[HOW TO COMPLETE THIS TASK] Take the records underneath and set them down exactly.

**** AVAILABLE RECORDS

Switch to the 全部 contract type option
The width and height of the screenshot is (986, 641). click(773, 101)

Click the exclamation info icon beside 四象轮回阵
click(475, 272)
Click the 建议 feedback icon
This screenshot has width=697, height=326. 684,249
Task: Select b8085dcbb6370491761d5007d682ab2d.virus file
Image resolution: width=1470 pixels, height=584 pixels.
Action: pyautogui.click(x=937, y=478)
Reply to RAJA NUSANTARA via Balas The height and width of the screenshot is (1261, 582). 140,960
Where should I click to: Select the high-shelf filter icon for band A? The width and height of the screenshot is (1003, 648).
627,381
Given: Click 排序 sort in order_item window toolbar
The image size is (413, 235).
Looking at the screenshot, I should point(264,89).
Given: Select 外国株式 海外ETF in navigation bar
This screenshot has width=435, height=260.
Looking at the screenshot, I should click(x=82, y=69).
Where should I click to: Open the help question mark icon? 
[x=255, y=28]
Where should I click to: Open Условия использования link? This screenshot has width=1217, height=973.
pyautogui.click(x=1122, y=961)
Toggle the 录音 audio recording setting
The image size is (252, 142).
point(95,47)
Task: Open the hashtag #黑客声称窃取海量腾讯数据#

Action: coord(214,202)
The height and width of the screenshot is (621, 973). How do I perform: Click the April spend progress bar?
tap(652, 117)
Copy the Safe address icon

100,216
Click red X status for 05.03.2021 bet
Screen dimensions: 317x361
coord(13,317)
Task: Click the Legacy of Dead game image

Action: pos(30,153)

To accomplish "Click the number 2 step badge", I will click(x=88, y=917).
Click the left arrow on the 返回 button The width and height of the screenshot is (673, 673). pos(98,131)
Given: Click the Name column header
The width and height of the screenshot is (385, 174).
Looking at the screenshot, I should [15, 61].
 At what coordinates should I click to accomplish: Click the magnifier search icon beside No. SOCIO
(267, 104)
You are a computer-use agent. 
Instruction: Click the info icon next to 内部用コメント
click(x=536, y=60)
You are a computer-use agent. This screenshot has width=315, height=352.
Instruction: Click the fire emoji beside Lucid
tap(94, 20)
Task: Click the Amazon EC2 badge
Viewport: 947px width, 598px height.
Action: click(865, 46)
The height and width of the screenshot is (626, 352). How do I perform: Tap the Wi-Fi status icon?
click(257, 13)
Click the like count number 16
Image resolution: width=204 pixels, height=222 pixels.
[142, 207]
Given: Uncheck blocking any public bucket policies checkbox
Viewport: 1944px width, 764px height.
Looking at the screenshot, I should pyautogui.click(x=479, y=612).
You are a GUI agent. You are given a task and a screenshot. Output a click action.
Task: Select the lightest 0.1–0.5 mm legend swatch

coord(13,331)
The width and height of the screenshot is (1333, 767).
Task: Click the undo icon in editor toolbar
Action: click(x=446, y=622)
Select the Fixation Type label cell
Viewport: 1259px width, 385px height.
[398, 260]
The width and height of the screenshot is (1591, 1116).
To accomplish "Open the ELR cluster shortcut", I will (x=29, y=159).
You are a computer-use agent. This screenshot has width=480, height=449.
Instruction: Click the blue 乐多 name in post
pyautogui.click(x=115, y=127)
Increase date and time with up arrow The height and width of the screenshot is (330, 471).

********

[WRITTEN RESPONSE]
Switch to the 全部 contract type option
The width and height of the screenshot is (986, 641). click(773, 101)

Click the exclamation info icon beside 四象轮回阵
click(475, 272)
Click the 建议 feedback icon
This screenshot has width=697, height=326. 684,249
Task: Select b8085dcbb6370491761d5007d682ab2d.virus file
Image resolution: width=1470 pixels, height=584 pixels.
Action: pyautogui.click(x=937, y=478)
Reply to RAJA NUSANTARA via Balas The height and width of the screenshot is (1261, 582). 140,960
Where should I click to: Select the high-shelf filter icon for band A? The width and height of the screenshot is (1003, 648).
627,381
Given: Click 排序 sort in order_item window toolbar
The image size is (413, 235).
Looking at the screenshot, I should point(264,89).
Given: Select 外国株式 海外ETF in navigation bar
This screenshot has width=435, height=260.
Looking at the screenshot, I should click(x=82, y=69).
Where should I click to: Open the help question mark icon? 
[x=255, y=28]
Where should I click to: Open Условия использования link? This screenshot has width=1217, height=973.
pyautogui.click(x=1122, y=961)
Toggle the 录音 audio recording setting
The image size is (252, 142).
point(95,47)
Task: Open the hashtag #黑客声称窃取海量腾讯数据#

Action: coord(214,202)
The height and width of the screenshot is (621, 973). How do I perform: Click the April spend progress bar?
tap(652, 117)
Copy the Safe address icon

100,216
Click red X status for 05.03.2021 bet
Screen dimensions: 317x361
coord(13,317)
Task: Click the Legacy of Dead game image

Action: pos(30,153)

To accomplish "Click the number 2 step badge", I will click(x=88, y=917).
Click the left arrow on the 返回 button The width and height of the screenshot is (673, 673). pos(98,131)
Given: Click the Name column header
The width and height of the screenshot is (385, 174).
Looking at the screenshot, I should [15, 61].
 At what coordinates should I click to accomplish: Click the magnifier search icon beside No. SOCIO
(267, 104)
You are a computer-use agent. 
Instruction: Click the info icon next to 内部用コメント
click(x=536, y=60)
You are a computer-use agent. This screenshot has width=315, height=352.
Instruction: Click the fire emoji beside Lucid
tap(94, 20)
Task: Click the Amazon EC2 badge
Viewport: 947px width, 598px height.
Action: click(865, 46)
The height and width of the screenshot is (626, 352). How do I perform: Tap the Wi-Fi status icon?
click(257, 13)
Click the like count number 16
Image resolution: width=204 pixels, height=222 pixels.
[142, 207]
Given: Uncheck blocking any public bucket policies checkbox
Viewport: 1944px width, 764px height.
Looking at the screenshot, I should pyautogui.click(x=479, y=612).
You are a GUI agent. You are given a task and a screenshot. Output a click action.
Task: Select the lightest 0.1–0.5 mm legend swatch

coord(13,331)
The width and height of the screenshot is (1333, 767).
Task: Click the undo icon in editor toolbar
Action: click(x=446, y=622)
Select the Fixation Type label cell
Viewport: 1259px width, 385px height.
[398, 260]
The width and height of the screenshot is (1591, 1116).
To accomplish "Open the ELR cluster shortcut", I will (x=29, y=159).
You are a computer-use agent. This screenshot has width=480, height=449.
Instruction: Click the blue 乐多 name in post
pyautogui.click(x=115, y=127)
Increase date and time with up arrow The height and width of the screenshot is (330, 471).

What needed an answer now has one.